Fixed upstream: commit 6f6a1763a1c227b7b5d92ec813c02ce1b26b10a2 Author: Peter Krempa <pkrempa> Date: Mon Dec 9 12:44:41 2019 +0100 qemu: snapshot: Mark file becoming backingStore as read-only For any backing file we set 'read-only' to true, but didn't do this when modifying the recorded backing store when creating external snapshots. This meant that qemu would attempt to open the backing-file read-write. This would fail for example when selinux is used as qemu doesn't have write permission for the backing file. v5.10.0-118-g6f6a1763a1
Hi Peter, The auto case still failed with latest libvirt, with same steps, could you pls check if code lost when libvirt rebased? thx. Put back to Assigned for now. (.libvirt-ci-venv-ci-runtest-jcaFve) [root@dell-per730-67 ~]# rpm -qa | grep libvirt-6 libvirt-6.0.0-1.module+el8.2.0+5453+31b2b136.x86_64 python3-libvirt-6.0.0-1.module+el8.2.0+5453+31b2b136.x86_64 1. Auto case failed (.libvirt-ci-venv-ci-runtest-jcaFve) [root@dell-per730-67 ~]# avocado run --vt-type libvirt blockcommit.normal_test.multiple_chain.file_disk.local.no_ga.notimeout.shallow.top_active.without_pivot JOB ID : 894d75587a6368792dcb24bfbe444f1a97f2393d JOB LOG : /root/avocado/job-results/job-2020-01-19T07.37-894d755/job.log (1/1) type_specific.io-github-autotest-libvirt.virsh.blockcommit.normal_test.multiple_chain.file_disk.local.no_ga.notimeout.shallow.top_active.without_pivot: ERROR: VM 'avocado-vt-vm1' failed to start: error: Failed to start domain avocado-vt-vm1\nerror: internal error: process exited while connecting to monitor: 2020-01-19T12:38:21.857667Z qemu-kvm: -blockdev {"node-name":"libvirt-1-format","read-only":false,"driver"... (24.66 s) RESULTS : PASS 0 | ERROR 1 | FAIL 0 | SKIP 0 | WARN 0 | INTERRUPT 0 | CANCEL 0 JOB TIME : 26.12 s 2. manually reproduced: # virsh snapshot-create-as avocado-vt-vm1 snap1 --disk-only Domain snapshot snap1 created # virsh destroy avocado-vt-vm1 Domain avocado-vt-vm1 destroyed # virsh start avocado-vt-vm1 error: Failed to start domain avocado-vt-vm1 error: internal error: process exited while connecting to monitor: 2020-01-19T12:42:45.179232Z qemu-kvm: -blockdev {"node-name":"libvirt-1-format","read-only":false,"driver":"qcow2","file":"libvirt-1-storage","backing":"libvirt-2-format"}: Could not reopen file: Permission denied
I can't reproduce this issue. Could you please attach debug logs and the domain XML before and after the snapshot please?

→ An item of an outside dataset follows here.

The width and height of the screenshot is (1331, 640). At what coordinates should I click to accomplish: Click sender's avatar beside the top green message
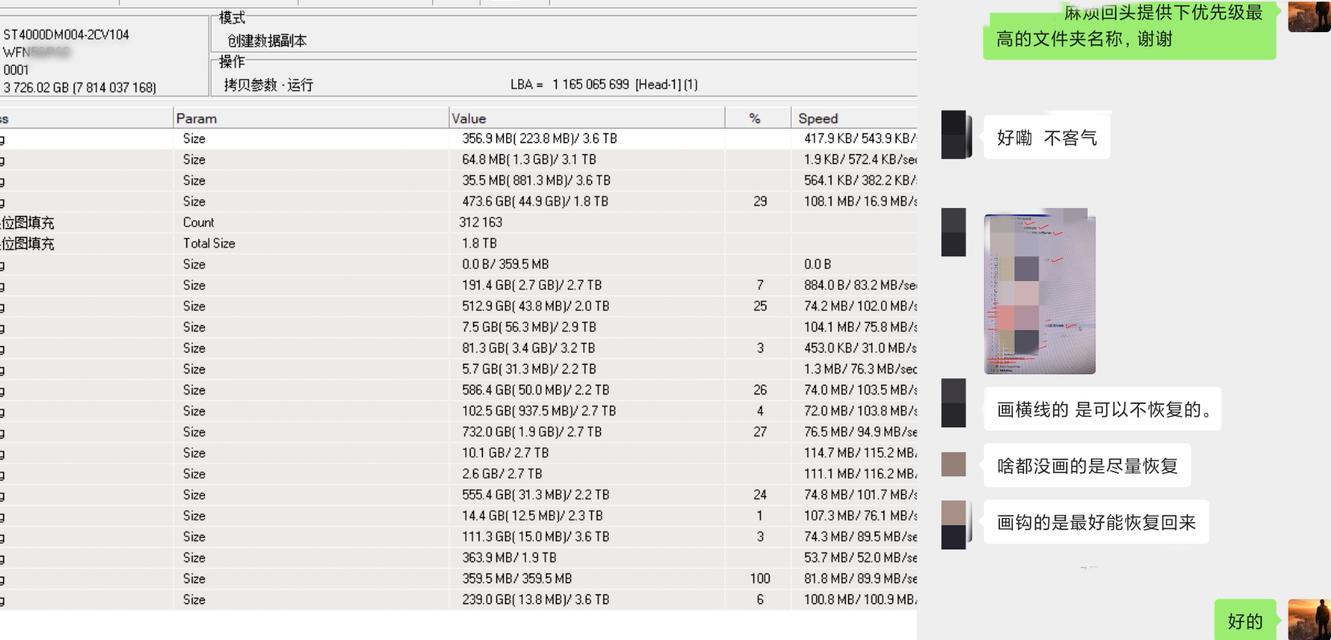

(In reply to Peter Krempa from comment #6) > I can't reproduce this issue. Could you please attach debug logs and the > domain XML before and after the snapshot please? hmm, thx for the tips and finally find out why the auto case still failed. The script created 3 snapshots: snap3 -> snap2 -> snap1 -> base_image and then script removed the vm's disk xml and prepare a new disk xml based on the removed part. But when prepare the new disk xml, the script misused snap1 as top snapshot. And since vm's inactive xml has full backing chain info now, the script prepare a weird disk xml as follow: <disk device="disk" type="file"> <driver name="qemu" type="qcow2" /> <source file="/var/tmp/avocado_ownj7rss/jeos-27-x86_64.snap1" /> <backingStore type="file"> <format type="qcow2" /> <source file="/var/tmp/avocado_ownj7rss/jeos-27-x86_64.snap2" /> <backingStore type="file"> <format type="qcow2" /> <source file="/var/tmp/avocado_ownj7rss/jeos-27-x86_64.snap1" /> <backingStore type="file"> <format type="qcow2" /> <source file="/var/lib/avocado/data/avocado-vt/images/jeos-27-x86_64.qcow2" /> <backingStore /> </backingStore> </backingStore> </backingStore> <target bus="virtio" dev="vda" /> <address bus="0x04" domain="0x0000" function="0x0" slot="0x00" type="pci" /> </disk> which is snap1 -> snap2 -> snap1 -> base_img now. Here the snap1 used twice in the chain, and problem happens. So this shoud be fixed in auto script, sorry for the false alarm since the error message is so similar. Will close this bug as verified.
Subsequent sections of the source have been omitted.